Edith Stein's Conversion to Catholicism
I’m a sucker for conversion stories and Edith’s is a good one.
She was born into a devout Jewish family in Germany, in 1891. She lost faith as a teenager, in part because of the conflict she had observed in World War I. For a time, she served as a nurse, but later pursued her doctorate in Philosophy. While studying, she was surrounded by Catholic friends. After witnessing a friend who had been widowed and grieved with hope, Edith’s curiosity was piqued. Later, after picking up a book about the life of Teresa of Avila, she decided to become Catholic.
Out of respect for her mother, whom she did not want to grieve by formally leaving the Jewish faith, Edith continued the very unusual business of lecturing and teaching at the university (at a time when doing so was nearly unheard of for women) before being received into the Catholic Church. These years may have afforded her the opportunity to give great attention to the themes that she spoke of so eloquently.
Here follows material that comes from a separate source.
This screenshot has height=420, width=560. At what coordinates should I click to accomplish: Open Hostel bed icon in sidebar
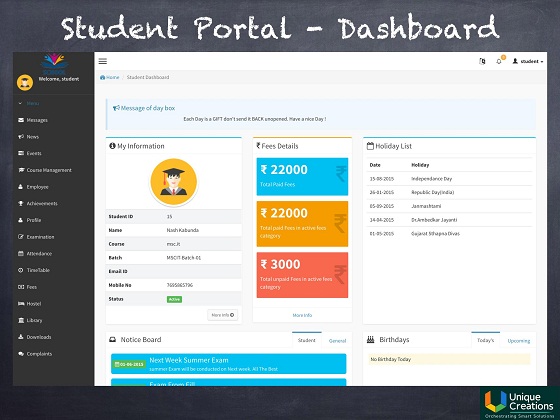click(21, 304)
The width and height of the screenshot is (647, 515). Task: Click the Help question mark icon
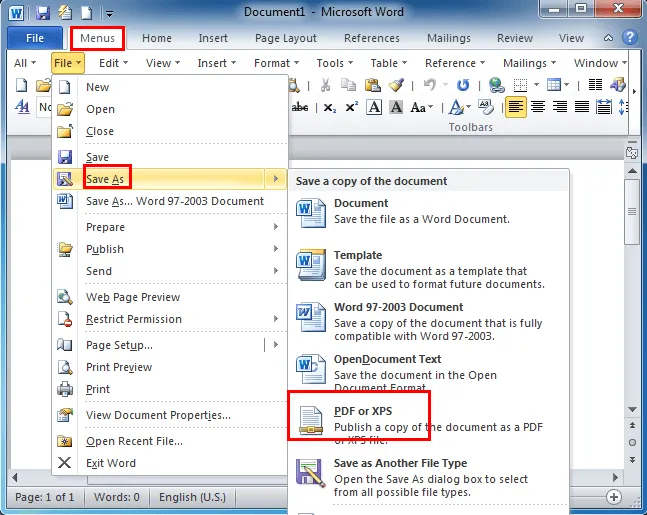tap(630, 38)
Saint Teresa Benedicta of the Cross' Take on the Feminine Genius
Each woman who lives in the light of eternity can fulfill her vocation, no matter if it is in marriage, in a religious order, or in a worldly profession.
This idea, for her time, was really quite remarkable. To some, it still is. Women have a vocation to bring the light of Christ to the world—a task that can be done from the cloister, the cry room, or the university. Her language is so beautiful and encouraging that it invites deeper reflection and offers hope to women in all stages of life to be attentive to her particular calling within her circumstances.
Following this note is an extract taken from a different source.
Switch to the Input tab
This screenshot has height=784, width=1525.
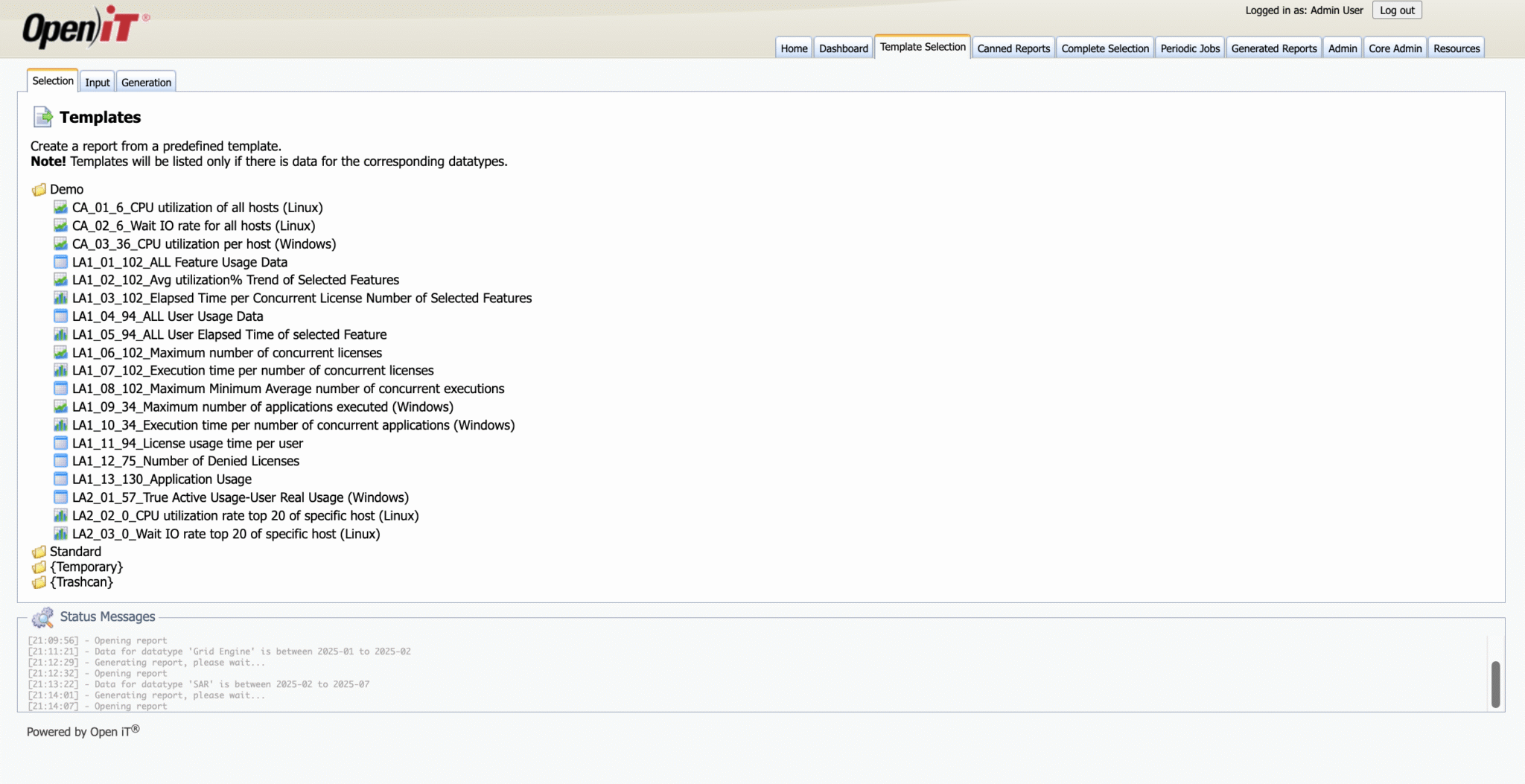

Edith Stein spoke highly of the unique gifts the women in particular brought to world through their many vocations
The woman’s soul is fashioned as a shelter in which other souls may unfold.
Because of her unique role as an educator and mentor, alongside of her devotion to the Blessed Mother, Edith came to understand the particular abilities and opportunities that women have to nurture those around her.
The world doesn’t need what women have, it needs what women are.
The Fullness of Who We Are
Edith was an eloquent advocate for women knowing and bringing the entirety of themselves into all that they did.
Bringing her entirety to her day and age must not have been easy, living in the rising tide of Nazism, though it may be how she learned to attend to particular circumstances. Already in a letter dated 1933, she described her Holy Thursday prayer in this way:
I told our Lord that I knew it was His cross that was now being placed upon the Jewish people; that most of them did not understand this, but that those who did would have to take it up willingly in the name of all. I would do that. At the end of the service, I was certain that I had been heard. But what this carrying of the cross was to consist in, that I did not yet know.
Her Witness in Death
Being a Jewish convert to Catholicism in Nazi Germany, and having the well-known name as a presenter of the time meant that Edith attracted the attention of the Nazis. The Carmelite order made efforts to conceal her whereabouts and transferred her and her sister Rosa to a convent in the Netherlands. However, on July 26th, 1942 the Dutch Bishop’s conference condemned Nazism across the nation and, in response, all Jewish converts were arrested.
Edith and her sister were among nearly one thousand Jews transported to Auschwitz that day. They are believed to have been killed on August 9th, 1942.
Maximilian Kolbe is often the first Saint that comes to mind as the martyr of the Holocaust, but Edith (now Sister Teresa Benedicta of the Cross) also experienced the horrors of the day. Each bore witness to Christ and to hope in the midst of deep suffering and despair. Each gave their lives along with their Jewish brothers and sisters.
With the Lord, Nothing is Wasted
Her remarkable and meandering story illustrates the deep attentiveness of the Lord to our unique callings and the ways in which nothing is wasted. Edith’s life offers a tremendous witness to embracing our own callings in a way that offers a refreshing take on the universal call to holiness.
To what particular circumstances are you being asked to bring your entire self? How might Edith Stein’s example help inspire you to do so?